Teilnahme an der Konferenz „Transformative Bildung für eine zukunftsfähige Entwicklung“ am 19. und 20.09.2014

Vorkongress zur Abschlussveranstaltung der UN-Dekade „Bildung für nachhaltige Entwicklung“

19. und 20.09.2014 in Berlin in der Kalkscheune (Johannisstr. 2, 10117 Berlin)

Organisierte Durchführung bei World University Service (WUS) und Verband Entwicklungspolitik Deutscher Nichtregierungsorganisationen e.V. (VENRO)

“Education is the most important weapon to change the world.” (Englisch, Nelson Mandela.)

„Bildung ist die mächtigste Waffe, die du verwenden kannst, um die Welt zu verändern“ (Nelson Mandela.)

„Erziehung ist die Summe der Reaktionen der Gesellschaft auf die Entwicklungssache“ (Siegfied Bernfeld, 1924.)

Frau Omoniyi Ogodo-Bach, die Vorsitzende des Interkulturelles Haus hat an dieser Veranstaltung teilgenommen.
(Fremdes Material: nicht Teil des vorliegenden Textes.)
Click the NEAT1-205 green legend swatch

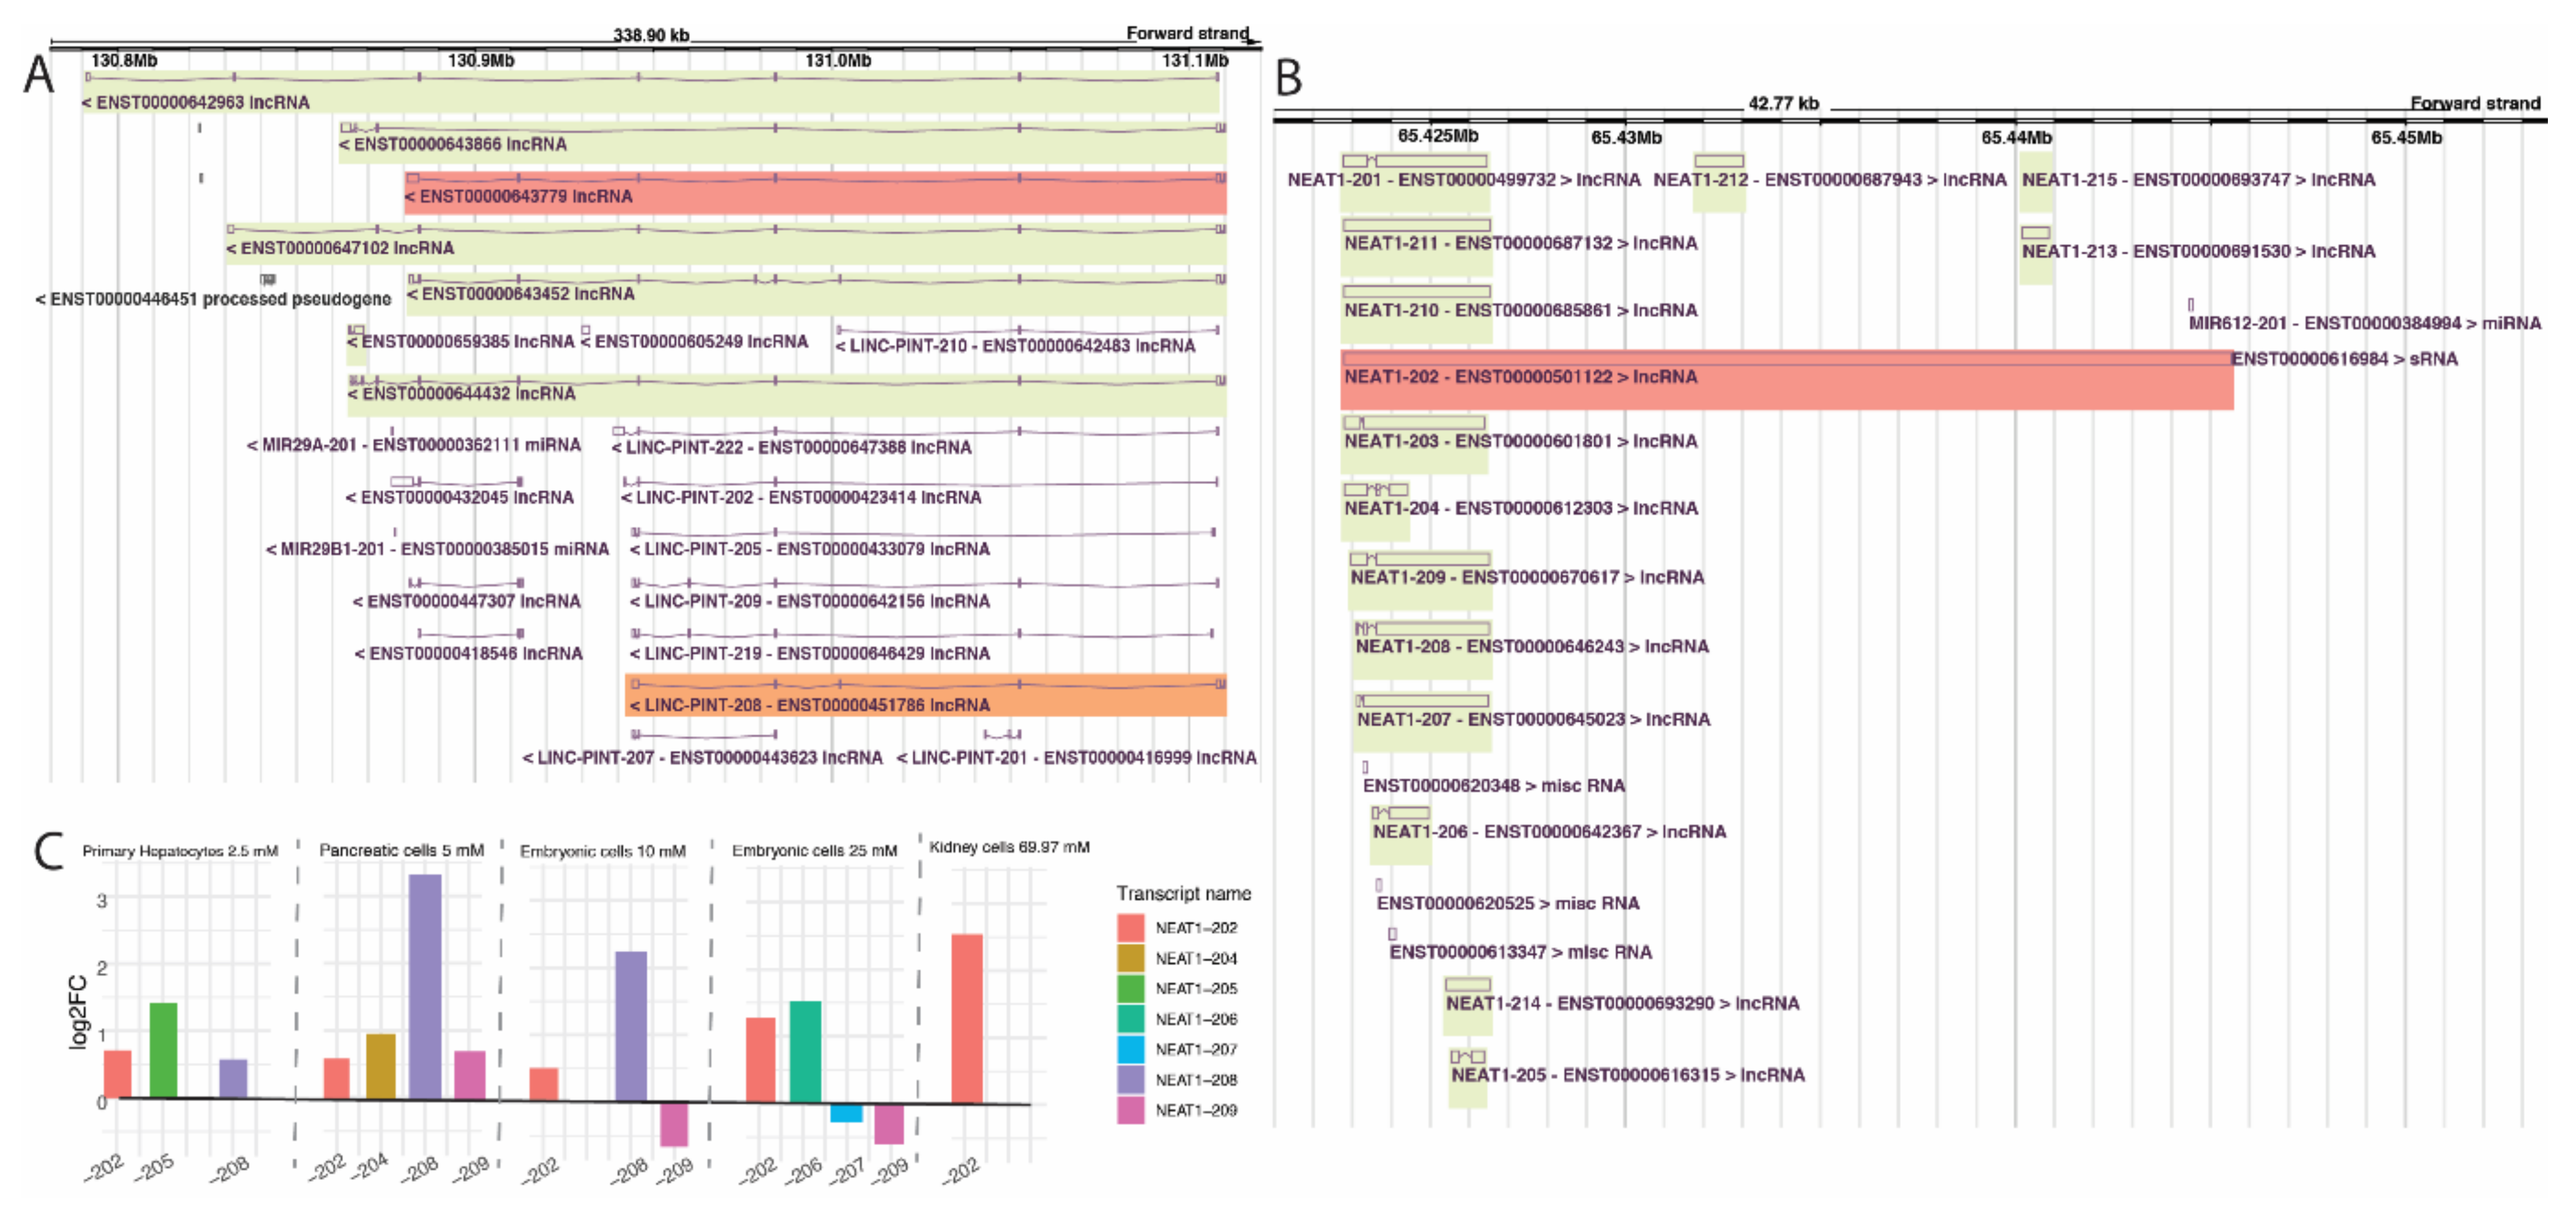tap(1130, 988)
Die Konferenz liefert die Beiträge der Zivilgesellschaft zum Weltaktionsprogramm Bildung für nachhaltige Entwicklung und zur Zukunftscharta des Bundesministeriums für wirtschaftliche Zusammenarbeit und Entwicklung.

Ziel des Kongresses war es, aus zivilgesellschaftlicher Sicht Vorschläge für die Umsetzung des neuen Bildung für nachhaltige Entwicklung (BNE)-Weltaktionsprogrammes zu machen, das die Vorhaben der auslaufenden BNE-Dekade aufgreifen und weiterentwickeln wird.

Mit der Ende der UN-Dekade Bildung für nachhaltige Entwicklung (2005-2014) und dem Auslaufen der großen Weltprogramme („Bildung für Alle“ und „Millenniums Entwicklungsziele“) wird weltweit die integrative Neuorientierung des Rio-Prozesses diskutiert. Dies stellt die Zivilgesellschaft vor Herausforderungen und Chancen.

Angesprochen waren vor allem Akteure der entwicklungspolitischen Zivilgesellschaft sowie aus Institutionen, Politik und Verwaltung und anderen Bereichen der BNE: Umweltbildung, kulturelle und interreligiöse Bildung, Migrantinnen und Migranten, Jugendliche, Lehrende und Wissenschaft.

Es gab von allem fünf verschiedene Workshops mit verschiedenen Themen. In den Workshops wurden Empfehlungen für die Umsetzung der BNE- Weltaktionsprogramme und die Zukunftscharta des BMZ erarbeitet. Zusätzlich, die Workshops bezogen sich in Ihrer Aufgabenstellung auf die Prioritäten des Weltaktionsprogramms.

Workshop 1

Wie kann sich eine verbandsübergreifende Bildungskoalition wirkungsvoll in die Politik einbringen?

Workshop 2

Wie werden Kommunen zum Schrittmacher für eine globale nachhaltige Entwicklung?

Workshop 3

Wie kann die Rolle der Lehrenden in einer transformativen Bildung gestärkt werden?

Workshop 4

Wie können Jugendliche in Ihrer Rolle als „change agents“ unterstützt werden?

Workshop 5

Education für Global Citizenship – sind wir schon auf dem Weg?

Omoniyi Ogodo-Bach nahm am Workshop für Jugendliche in Ihrer Rolle als „change agents“ teil. Die Jugend hat ein besonderes Interesse an einer besseren Zukunftsgestaltung für sich und die nachfolgenden Generationen. Mehr noch: Heutzutage ist die Jugend im zunehmenden Maße eine Antriebskraft für Bildungsprozesse, besonders bezüglich des außerschulischen und informellen Lernens. Die Jugend als Akteur einer Veränderung hin zu einer nachhaltigen Entwicklung muss mit Hilfe der BNE unterstützt werden.